* **What to work on**
Repeat back every line of the data, exactly.

* **Records from a dataset**
= = = = = = =
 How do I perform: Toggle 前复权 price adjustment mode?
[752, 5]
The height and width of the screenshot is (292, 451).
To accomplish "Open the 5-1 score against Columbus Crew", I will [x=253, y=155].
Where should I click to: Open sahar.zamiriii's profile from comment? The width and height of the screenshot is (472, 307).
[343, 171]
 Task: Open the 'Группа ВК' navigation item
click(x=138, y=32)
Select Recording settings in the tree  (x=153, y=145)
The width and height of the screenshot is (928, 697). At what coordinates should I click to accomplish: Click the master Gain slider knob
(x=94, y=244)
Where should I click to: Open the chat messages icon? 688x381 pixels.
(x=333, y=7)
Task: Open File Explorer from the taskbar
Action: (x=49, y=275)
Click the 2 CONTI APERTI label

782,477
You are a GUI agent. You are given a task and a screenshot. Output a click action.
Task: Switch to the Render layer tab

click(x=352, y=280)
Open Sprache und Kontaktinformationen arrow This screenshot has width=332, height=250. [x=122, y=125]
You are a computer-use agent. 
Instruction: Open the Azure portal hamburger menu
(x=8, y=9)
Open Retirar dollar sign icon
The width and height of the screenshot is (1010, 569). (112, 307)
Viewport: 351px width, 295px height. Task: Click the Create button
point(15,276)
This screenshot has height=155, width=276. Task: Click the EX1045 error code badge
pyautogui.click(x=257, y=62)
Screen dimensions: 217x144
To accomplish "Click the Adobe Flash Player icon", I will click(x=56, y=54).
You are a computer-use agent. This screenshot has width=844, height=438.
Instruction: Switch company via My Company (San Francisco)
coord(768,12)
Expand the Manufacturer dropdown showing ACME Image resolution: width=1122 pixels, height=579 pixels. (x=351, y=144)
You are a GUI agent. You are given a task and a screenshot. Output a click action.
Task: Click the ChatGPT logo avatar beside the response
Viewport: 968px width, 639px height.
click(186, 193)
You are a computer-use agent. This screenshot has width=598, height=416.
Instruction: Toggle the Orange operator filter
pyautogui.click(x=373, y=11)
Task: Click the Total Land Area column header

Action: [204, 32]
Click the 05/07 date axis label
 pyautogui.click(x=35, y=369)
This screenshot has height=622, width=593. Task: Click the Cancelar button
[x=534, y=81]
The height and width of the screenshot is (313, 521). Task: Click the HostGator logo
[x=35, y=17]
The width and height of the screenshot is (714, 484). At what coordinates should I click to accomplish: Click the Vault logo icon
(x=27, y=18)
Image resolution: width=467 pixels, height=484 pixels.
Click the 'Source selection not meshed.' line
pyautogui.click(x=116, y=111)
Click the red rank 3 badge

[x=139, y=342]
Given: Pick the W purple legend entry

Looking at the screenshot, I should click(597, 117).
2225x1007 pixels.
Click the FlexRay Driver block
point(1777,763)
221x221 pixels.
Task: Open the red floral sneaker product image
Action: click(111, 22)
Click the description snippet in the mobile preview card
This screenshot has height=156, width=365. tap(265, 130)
= = = = = = =
* **Exercise response**
 How do I perform: Toggle 前复权 price adjustment mode?
[752, 5]
The height and width of the screenshot is (292, 451).
To accomplish "Open the 5-1 score against Columbus Crew", I will [x=253, y=155].
Where should I click to: Open sahar.zamiriii's profile from comment? The width and height of the screenshot is (472, 307).
[343, 171]
 Task: Open the 'Группа ВК' navigation item
click(x=138, y=32)
Select Recording settings in the tree  (x=153, y=145)
The width and height of the screenshot is (928, 697). At what coordinates should I click to accomplish: Click the master Gain slider knob
(x=94, y=244)
Where should I click to: Open the chat messages icon? 688x381 pixels.
(x=333, y=7)
Task: Open File Explorer from the taskbar
Action: (x=49, y=275)
Click the 2 CONTI APERTI label

782,477
You are a GUI agent. You are given a task and a screenshot. Output a click action.
Task: Switch to the Render layer tab

click(x=352, y=280)
Open Sprache und Kontaktinformationen arrow This screenshot has width=332, height=250. [x=122, y=125]
You are a computer-use agent. 
Instruction: Open the Azure portal hamburger menu
(x=8, y=9)
Open Retirar dollar sign icon
The width and height of the screenshot is (1010, 569). (112, 307)
Viewport: 351px width, 295px height. Task: Click the Create button
point(15,276)
This screenshot has height=155, width=276. Task: Click the EX1045 error code badge
pyautogui.click(x=257, y=62)
Screen dimensions: 217x144
To accomplish "Click the Adobe Flash Player icon", I will click(x=56, y=54).
You are a computer-use agent. This screenshot has width=844, height=438.
Instruction: Switch company via My Company (San Francisco)
coord(768,12)
Expand the Manufacturer dropdown showing ACME Image resolution: width=1122 pixels, height=579 pixels. (x=351, y=144)
You are a GUI agent. You are given a task and a screenshot. Output a click action.
Task: Click the ChatGPT logo avatar beside the response
Viewport: 968px width, 639px height.
click(186, 193)
You are a computer-use agent. This screenshot has width=598, height=416.
Instruction: Toggle the Orange operator filter
pyautogui.click(x=373, y=11)
Task: Click the Total Land Area column header

Action: [204, 32]
Click the 05/07 date axis label
 pyautogui.click(x=35, y=369)
This screenshot has height=622, width=593. Task: Click the Cancelar button
[x=534, y=81]
The height and width of the screenshot is (313, 521). Task: Click the HostGator logo
[x=35, y=17]
The width and height of the screenshot is (714, 484). At what coordinates should I click to accomplish: Click the Vault logo icon
(x=27, y=18)
Image resolution: width=467 pixels, height=484 pixels.
Click the 'Source selection not meshed.' line
pyautogui.click(x=116, y=111)
Click the red rank 3 badge

[x=139, y=342]
Given: Pick the W purple legend entry

Looking at the screenshot, I should click(597, 117).
2225x1007 pixels.
Click the FlexRay Driver block
point(1777,763)
221x221 pixels.
Task: Open the red floral sneaker product image
Action: click(111, 22)
Click the description snippet in the mobile preview card
This screenshot has height=156, width=365. tap(265, 130)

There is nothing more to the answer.